→ WHAT THE TASK ASKS
If a line contains "Sign in (1458, 39)", it is the last one to write out; begin with the first line of the records and copy each exactly.

- - -

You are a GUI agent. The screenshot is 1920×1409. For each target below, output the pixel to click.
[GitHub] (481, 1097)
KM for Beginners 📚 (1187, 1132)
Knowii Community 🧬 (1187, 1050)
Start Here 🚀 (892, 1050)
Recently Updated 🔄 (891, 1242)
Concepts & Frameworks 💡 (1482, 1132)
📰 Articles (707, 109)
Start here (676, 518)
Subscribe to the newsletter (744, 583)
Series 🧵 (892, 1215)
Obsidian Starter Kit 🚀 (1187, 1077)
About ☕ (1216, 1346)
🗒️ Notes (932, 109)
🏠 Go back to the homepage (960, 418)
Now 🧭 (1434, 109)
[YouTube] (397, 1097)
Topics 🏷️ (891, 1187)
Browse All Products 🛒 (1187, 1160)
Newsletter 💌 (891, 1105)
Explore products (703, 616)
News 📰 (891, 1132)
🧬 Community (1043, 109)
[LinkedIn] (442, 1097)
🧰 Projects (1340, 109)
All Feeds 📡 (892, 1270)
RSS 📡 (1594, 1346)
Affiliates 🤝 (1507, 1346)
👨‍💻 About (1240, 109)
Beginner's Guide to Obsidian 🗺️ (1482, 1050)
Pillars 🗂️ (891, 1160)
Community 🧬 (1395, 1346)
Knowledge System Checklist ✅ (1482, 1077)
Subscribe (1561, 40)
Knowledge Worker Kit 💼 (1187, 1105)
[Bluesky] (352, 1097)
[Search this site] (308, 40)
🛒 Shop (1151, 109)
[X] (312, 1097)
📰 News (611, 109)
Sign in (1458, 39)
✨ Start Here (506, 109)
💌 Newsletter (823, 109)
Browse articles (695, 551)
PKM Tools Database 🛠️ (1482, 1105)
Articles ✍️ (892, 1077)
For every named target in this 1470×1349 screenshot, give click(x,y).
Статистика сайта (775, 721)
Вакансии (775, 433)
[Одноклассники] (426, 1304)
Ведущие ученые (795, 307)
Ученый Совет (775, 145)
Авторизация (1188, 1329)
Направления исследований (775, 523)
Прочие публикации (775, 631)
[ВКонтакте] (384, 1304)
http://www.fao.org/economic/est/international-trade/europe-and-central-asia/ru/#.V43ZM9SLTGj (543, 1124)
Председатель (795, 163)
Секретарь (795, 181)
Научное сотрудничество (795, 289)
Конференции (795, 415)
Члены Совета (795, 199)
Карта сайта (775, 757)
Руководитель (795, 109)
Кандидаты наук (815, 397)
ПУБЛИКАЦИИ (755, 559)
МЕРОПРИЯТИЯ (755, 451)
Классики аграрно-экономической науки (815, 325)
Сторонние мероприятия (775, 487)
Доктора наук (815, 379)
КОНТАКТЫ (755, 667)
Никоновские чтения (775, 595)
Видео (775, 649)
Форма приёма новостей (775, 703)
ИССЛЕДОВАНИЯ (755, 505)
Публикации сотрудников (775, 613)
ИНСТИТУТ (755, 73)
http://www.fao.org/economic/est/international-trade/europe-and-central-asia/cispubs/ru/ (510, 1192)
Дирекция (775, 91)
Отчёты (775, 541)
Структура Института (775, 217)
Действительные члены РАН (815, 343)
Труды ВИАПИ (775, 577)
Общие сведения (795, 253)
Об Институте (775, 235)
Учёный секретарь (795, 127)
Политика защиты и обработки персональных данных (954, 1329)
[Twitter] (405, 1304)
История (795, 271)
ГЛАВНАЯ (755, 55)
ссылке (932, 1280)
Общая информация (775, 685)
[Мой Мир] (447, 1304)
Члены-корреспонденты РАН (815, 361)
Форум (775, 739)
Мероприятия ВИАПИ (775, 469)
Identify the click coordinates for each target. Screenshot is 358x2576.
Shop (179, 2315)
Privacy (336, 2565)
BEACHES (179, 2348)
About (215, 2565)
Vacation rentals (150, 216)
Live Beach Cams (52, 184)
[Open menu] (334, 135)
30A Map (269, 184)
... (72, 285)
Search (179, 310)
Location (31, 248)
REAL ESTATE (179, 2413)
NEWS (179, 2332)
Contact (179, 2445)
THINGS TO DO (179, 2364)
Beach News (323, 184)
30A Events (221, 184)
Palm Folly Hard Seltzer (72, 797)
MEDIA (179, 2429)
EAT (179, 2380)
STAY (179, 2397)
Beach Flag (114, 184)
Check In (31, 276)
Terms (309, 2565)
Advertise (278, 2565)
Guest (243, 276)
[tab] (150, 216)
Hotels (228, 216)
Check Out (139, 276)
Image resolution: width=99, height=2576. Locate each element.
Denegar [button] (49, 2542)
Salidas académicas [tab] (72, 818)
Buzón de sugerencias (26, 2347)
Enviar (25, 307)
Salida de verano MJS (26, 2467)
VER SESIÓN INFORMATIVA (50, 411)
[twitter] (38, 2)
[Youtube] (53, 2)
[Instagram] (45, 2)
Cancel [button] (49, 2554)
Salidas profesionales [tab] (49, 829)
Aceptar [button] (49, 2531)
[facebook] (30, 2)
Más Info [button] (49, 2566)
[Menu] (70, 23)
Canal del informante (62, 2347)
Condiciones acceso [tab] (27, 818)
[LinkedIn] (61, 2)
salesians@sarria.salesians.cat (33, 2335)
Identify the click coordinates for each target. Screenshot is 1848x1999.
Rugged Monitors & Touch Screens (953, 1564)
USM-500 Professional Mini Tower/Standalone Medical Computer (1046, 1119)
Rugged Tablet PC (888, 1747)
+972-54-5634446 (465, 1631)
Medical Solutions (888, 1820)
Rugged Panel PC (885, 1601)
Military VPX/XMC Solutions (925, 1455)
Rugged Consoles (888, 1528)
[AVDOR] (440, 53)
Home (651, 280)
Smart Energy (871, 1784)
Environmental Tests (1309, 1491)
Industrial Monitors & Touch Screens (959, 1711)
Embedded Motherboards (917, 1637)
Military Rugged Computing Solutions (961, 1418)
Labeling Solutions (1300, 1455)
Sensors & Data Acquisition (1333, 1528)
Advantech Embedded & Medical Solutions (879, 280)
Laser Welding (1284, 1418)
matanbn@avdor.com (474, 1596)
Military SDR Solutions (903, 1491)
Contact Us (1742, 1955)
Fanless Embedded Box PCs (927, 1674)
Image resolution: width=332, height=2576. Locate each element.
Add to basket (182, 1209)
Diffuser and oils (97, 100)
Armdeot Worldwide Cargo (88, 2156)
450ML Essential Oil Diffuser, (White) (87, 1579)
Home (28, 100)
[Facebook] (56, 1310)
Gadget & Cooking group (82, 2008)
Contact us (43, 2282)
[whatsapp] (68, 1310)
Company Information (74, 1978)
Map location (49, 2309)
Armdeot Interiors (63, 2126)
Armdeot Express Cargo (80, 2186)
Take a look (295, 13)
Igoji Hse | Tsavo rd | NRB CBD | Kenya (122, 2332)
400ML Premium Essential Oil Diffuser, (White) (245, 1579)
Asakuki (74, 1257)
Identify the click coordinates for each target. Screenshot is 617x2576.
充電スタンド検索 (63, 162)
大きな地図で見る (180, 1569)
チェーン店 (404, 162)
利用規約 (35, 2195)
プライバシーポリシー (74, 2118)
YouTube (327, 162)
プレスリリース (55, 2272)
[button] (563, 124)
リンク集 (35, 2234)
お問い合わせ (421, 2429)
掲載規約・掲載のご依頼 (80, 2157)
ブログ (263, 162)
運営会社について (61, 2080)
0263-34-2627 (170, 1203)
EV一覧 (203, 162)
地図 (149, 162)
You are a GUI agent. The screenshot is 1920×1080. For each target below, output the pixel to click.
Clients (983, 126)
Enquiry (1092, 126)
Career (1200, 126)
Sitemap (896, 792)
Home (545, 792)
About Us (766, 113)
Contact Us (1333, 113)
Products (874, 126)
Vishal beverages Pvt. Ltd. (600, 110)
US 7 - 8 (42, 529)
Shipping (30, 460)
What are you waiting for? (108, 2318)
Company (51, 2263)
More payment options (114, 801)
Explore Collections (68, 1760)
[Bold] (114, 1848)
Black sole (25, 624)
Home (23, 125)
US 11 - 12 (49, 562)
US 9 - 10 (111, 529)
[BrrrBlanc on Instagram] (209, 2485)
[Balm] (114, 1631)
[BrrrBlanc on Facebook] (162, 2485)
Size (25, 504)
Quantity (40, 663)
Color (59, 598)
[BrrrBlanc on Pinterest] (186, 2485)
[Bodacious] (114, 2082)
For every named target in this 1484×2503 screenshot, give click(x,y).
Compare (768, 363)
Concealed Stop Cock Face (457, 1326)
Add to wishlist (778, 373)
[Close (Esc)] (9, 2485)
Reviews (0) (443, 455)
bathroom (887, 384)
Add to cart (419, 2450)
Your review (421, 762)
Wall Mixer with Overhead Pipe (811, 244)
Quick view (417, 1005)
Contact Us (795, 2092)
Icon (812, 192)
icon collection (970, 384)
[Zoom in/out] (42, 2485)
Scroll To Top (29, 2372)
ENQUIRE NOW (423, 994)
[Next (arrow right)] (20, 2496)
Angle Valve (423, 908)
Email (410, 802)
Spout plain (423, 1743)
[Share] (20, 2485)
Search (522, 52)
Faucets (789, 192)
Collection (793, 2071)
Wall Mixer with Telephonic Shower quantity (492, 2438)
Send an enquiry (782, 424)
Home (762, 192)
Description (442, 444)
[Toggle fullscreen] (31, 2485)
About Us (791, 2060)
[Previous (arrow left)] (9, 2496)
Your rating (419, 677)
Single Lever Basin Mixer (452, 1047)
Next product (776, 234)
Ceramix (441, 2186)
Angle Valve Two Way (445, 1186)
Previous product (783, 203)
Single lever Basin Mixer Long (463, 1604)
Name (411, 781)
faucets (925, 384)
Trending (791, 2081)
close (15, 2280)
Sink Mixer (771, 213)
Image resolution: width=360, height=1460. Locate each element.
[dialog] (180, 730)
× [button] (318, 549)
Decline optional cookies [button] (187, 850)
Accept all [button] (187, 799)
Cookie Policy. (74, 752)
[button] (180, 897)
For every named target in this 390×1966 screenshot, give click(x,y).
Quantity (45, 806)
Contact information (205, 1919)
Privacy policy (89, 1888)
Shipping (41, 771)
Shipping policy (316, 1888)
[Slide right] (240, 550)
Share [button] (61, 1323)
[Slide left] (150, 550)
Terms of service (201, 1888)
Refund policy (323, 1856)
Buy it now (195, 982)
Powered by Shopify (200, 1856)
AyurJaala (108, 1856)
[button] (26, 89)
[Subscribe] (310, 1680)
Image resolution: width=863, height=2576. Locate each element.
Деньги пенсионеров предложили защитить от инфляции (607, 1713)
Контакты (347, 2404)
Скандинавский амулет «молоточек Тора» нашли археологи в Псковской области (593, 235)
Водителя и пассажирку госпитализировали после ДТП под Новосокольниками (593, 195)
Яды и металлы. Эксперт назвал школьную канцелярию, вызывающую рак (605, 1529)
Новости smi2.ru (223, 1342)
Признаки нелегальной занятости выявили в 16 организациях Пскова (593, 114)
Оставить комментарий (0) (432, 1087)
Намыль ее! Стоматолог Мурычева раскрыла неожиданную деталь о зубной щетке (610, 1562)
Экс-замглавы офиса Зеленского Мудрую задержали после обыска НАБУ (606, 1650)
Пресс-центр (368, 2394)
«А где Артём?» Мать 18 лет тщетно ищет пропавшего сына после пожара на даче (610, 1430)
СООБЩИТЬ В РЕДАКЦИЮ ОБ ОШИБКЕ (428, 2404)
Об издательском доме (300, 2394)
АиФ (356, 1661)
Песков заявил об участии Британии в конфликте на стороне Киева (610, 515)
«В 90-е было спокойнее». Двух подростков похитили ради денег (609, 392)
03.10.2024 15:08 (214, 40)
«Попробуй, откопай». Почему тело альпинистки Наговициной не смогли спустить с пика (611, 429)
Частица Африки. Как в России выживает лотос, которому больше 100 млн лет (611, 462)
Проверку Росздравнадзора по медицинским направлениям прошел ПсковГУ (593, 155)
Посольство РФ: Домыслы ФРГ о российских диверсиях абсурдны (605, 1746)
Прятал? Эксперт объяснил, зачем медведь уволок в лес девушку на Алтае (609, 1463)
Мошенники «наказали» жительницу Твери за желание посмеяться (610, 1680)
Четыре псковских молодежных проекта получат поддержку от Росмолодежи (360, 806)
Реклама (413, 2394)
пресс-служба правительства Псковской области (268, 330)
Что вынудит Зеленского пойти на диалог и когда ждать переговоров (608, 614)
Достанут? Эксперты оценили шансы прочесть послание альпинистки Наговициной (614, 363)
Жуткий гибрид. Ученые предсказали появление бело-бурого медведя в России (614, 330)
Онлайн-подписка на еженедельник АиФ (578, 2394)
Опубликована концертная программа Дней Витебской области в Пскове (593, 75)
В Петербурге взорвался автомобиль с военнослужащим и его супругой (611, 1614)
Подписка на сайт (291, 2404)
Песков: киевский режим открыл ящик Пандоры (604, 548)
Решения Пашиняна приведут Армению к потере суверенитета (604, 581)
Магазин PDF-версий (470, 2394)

- - -

→ RESPONSE
You are a GUI agent. The screenshot is 1920×1409. For each target below, output the pixel to click.
[GitHub] (481, 1097)
KM for Beginners 📚 (1187, 1132)
Knowii Community 🧬 (1187, 1050)
Start Here 🚀 (892, 1050)
Recently Updated 🔄 (891, 1242)
Concepts & Frameworks 💡 (1482, 1132)
📰 Articles (707, 109)
Start here (676, 518)
Subscribe to the newsletter (744, 583)
Series 🧵 (892, 1215)
Obsidian Starter Kit 🚀 (1187, 1077)
About ☕ (1216, 1346)
🗒️ Notes (932, 109)
🏠 Go back to the homepage (960, 418)
Now 🧭 (1434, 109)
[YouTube] (397, 1097)
Topics 🏷️ (891, 1187)
Browse All Products 🛒 (1187, 1160)
Newsletter 💌 (891, 1105)
Explore products (703, 616)
News 📰 (891, 1132)
🧬 Community (1043, 109)
[LinkedIn] (442, 1097)
🧰 Projects (1340, 109)
All Feeds 📡 (892, 1270)
RSS 📡 (1594, 1346)
Affiliates 🤝 (1507, 1346)
👨‍💻 About (1240, 109)
Beginner's Guide to Obsidian 🗺️ (1482, 1050)
Pillars 🗂️ (891, 1160)
Community 🧬 (1395, 1346)
Knowledge System Checklist ✅ (1482, 1077)
Subscribe (1561, 40)
Knowledge Worker Kit 💼 (1187, 1105)
[Bluesky] (352, 1097)
[Search this site] (308, 40)
🛒 Shop (1151, 109)
[X] (312, 1097)
📰 News (611, 109)
Sign in (1458, 39)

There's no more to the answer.